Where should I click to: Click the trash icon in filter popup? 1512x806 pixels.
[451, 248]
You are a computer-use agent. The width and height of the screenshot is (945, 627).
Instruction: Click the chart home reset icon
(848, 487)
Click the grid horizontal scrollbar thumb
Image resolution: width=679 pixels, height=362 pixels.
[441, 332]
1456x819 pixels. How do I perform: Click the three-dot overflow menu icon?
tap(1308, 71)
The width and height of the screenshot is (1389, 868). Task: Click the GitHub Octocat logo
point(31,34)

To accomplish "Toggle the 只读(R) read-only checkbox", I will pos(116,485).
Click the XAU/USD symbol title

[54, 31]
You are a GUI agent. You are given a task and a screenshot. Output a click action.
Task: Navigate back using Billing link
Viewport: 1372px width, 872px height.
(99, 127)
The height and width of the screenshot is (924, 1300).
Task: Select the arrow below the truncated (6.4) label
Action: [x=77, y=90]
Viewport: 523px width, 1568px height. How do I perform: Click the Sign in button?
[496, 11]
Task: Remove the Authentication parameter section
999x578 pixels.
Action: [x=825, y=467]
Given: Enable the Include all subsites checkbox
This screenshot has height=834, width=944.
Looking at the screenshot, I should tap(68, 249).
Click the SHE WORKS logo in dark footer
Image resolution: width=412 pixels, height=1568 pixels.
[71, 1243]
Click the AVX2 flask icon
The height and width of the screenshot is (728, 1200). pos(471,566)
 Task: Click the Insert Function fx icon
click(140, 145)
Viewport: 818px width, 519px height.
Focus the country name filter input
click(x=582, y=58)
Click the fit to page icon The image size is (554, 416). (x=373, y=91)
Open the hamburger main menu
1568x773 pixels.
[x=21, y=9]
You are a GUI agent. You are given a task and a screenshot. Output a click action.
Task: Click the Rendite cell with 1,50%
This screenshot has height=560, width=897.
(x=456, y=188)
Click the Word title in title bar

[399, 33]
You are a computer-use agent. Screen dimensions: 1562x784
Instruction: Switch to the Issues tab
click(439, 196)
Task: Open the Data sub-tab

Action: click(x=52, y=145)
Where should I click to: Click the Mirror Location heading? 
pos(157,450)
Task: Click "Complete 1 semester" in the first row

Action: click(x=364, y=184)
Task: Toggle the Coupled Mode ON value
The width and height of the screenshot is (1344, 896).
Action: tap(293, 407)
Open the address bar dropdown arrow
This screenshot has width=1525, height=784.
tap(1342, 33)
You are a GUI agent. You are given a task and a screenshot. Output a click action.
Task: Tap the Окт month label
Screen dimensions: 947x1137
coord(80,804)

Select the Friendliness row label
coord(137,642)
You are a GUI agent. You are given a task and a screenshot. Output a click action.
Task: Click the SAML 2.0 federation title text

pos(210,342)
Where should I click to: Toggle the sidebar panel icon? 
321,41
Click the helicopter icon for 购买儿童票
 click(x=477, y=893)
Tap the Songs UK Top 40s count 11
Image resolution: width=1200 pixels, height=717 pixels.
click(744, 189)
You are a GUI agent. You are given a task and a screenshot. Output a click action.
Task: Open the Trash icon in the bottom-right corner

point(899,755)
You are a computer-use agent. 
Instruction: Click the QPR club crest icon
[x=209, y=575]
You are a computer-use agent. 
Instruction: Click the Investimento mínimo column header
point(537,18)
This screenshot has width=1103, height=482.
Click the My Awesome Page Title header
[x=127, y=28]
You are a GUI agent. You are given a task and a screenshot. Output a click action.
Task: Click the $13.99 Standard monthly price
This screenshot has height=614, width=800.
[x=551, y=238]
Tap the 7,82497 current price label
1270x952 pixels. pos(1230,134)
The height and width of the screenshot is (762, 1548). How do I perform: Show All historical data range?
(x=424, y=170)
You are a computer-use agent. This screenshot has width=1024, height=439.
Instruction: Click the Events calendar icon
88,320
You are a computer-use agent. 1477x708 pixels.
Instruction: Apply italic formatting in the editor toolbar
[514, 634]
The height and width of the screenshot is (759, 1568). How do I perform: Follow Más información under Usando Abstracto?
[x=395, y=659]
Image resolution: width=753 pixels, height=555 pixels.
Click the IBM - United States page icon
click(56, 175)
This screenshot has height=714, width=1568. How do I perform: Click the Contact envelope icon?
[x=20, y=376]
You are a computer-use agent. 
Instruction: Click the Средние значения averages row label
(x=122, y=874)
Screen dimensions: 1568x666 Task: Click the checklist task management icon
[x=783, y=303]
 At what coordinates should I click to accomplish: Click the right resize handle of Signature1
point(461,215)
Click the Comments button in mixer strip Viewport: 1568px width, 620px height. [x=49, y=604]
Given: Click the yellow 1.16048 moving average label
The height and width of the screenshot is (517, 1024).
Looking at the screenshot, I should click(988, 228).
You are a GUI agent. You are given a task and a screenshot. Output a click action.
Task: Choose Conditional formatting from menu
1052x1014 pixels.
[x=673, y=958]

=======

▶ **Do this**:
Switch "computer-use agent" to "desktop agent" wherever it occurs in the data above, and write out the data again with everything else unchanged.

▶ **Task response**:
Where should I click to: Click the trash icon in filter popup? 1512x806 pixels.
[451, 248]
You are a desktop agent. The width and height of the screenshot is (945, 627).
Instruction: Click the chart home reset icon
(848, 487)
Click the grid horizontal scrollbar thumb
Image resolution: width=679 pixels, height=362 pixels.
[441, 332]
1456x819 pixels. How do I perform: Click the three-dot overflow menu icon?
tap(1308, 71)
The width and height of the screenshot is (1389, 868). Task: Click the GitHub Octocat logo
point(31,34)

To accomplish "Toggle the 只读(R) read-only checkbox", I will pos(116,485).
Click the XAU/USD symbol title

[54, 31]
You are a GUI agent. You are given a task and a screenshot. Output a click action.
Task: Navigate back using Billing link
Viewport: 1372px width, 872px height.
(99, 127)
The height and width of the screenshot is (924, 1300).
Task: Select the arrow below the truncated (6.4) label
Action: [x=77, y=90]
Viewport: 523px width, 1568px height. How do I perform: Click the Sign in button?
[496, 11]
Task: Remove the Authentication parameter section
999x578 pixels.
Action: [x=825, y=467]
Given: Enable the Include all subsites checkbox
This screenshot has height=834, width=944.
Looking at the screenshot, I should tap(68, 249).
Click the SHE WORKS logo in dark footer
Image resolution: width=412 pixels, height=1568 pixels.
[71, 1243]
Click the AVX2 flask icon
The height and width of the screenshot is (728, 1200). pos(471,566)
 Task: Click the Insert Function fx icon
click(140, 145)
Viewport: 818px width, 519px height.
Focus the country name filter input
click(x=582, y=58)
Click the fit to page icon The image size is (554, 416). (x=373, y=91)
Open the hamburger main menu
1568x773 pixels.
[x=21, y=9]
You are a GUI agent. You are given a task and a screenshot. Output a click action.
Task: Click the Rendite cell with 1,50%
This screenshot has height=560, width=897.
(x=456, y=188)
Click the Word title in title bar

[399, 33]
You are a desktop agent. Screen dimensions: 1562x784
Instruction: Switch to the Issues tab
click(439, 196)
Task: Open the Data sub-tab

Action: click(x=52, y=145)
Where should I click to: Click the Mirror Location heading? 
pos(157,450)
Task: Click "Complete 1 semester" in the first row

Action: click(x=364, y=184)
Task: Toggle the Coupled Mode ON value
The width and height of the screenshot is (1344, 896).
Action: tap(293, 407)
Open the address bar dropdown arrow
This screenshot has width=1525, height=784.
tap(1342, 33)
You are a GUI agent. You are given a task and a screenshot. Output a click action.
Task: Tap the Окт month label
Screen dimensions: 947x1137
coord(80,804)

Select the Friendliness row label
coord(137,642)
You are a GUI agent. You are given a task and a screenshot. Output a click action.
Task: Click the SAML 2.0 federation title text

pos(210,342)
Where should I click to: Toggle the sidebar panel icon? 
321,41
Click the helicopter icon for 购买儿童票
 click(x=477, y=893)
Tap the Songs UK Top 40s count 11
Image resolution: width=1200 pixels, height=717 pixels.
click(744, 189)
You are a GUI agent. You are given a task and a screenshot. Output a click action.
Task: Open the Trash icon in the bottom-right corner

point(899,755)
You are a desktop agent. 
Instruction: Click the QPR club crest icon
[x=209, y=575]
You are a desktop agent. 
Instruction: Click the Investimento mínimo column header
point(537,18)
This screenshot has width=1103, height=482.
Click the My Awesome Page Title header
[x=127, y=28]
You are a GUI agent. You are given a task and a screenshot. Output a click action.
Task: Click the $13.99 Standard monthly price
This screenshot has height=614, width=800.
[x=551, y=238]
Tap the 7,82497 current price label
1270x952 pixels. pos(1230,134)
The height and width of the screenshot is (762, 1548). How do I perform: Show All historical data range?
(x=424, y=170)
You are a desktop agent. This screenshot has width=1024, height=439.
Instruction: Click the Events calendar icon
88,320
You are a desktop agent. 1477x708 pixels.
Instruction: Apply italic formatting in the editor toolbar
[514, 634]
The height and width of the screenshot is (759, 1568). How do I perform: Follow Más información under Usando Abstracto?
[x=395, y=659]
Image resolution: width=753 pixels, height=555 pixels.
Click the IBM - United States page icon
click(56, 175)
This screenshot has height=714, width=1568. How do I perform: Click the Contact envelope icon?
[x=20, y=376]
You are a desktop agent. 
Instruction: Click the Средние значения averages row label
(x=122, y=874)
Screen dimensions: 1568x666 Task: Click the checklist task management icon
[x=783, y=303]
 At what coordinates should I click to accomplish: Click the right resize handle of Signature1
point(461,215)
Click the Comments button in mixer strip Viewport: 1568px width, 620px height. [x=49, y=604]
Given: Click the yellow 1.16048 moving average label
The height and width of the screenshot is (517, 1024).
Looking at the screenshot, I should click(988, 228).
You are a GUI agent. You are given a task and a screenshot. Output a click action.
Task: Choose Conditional formatting from menu
1052x1014 pixels.
[x=673, y=958]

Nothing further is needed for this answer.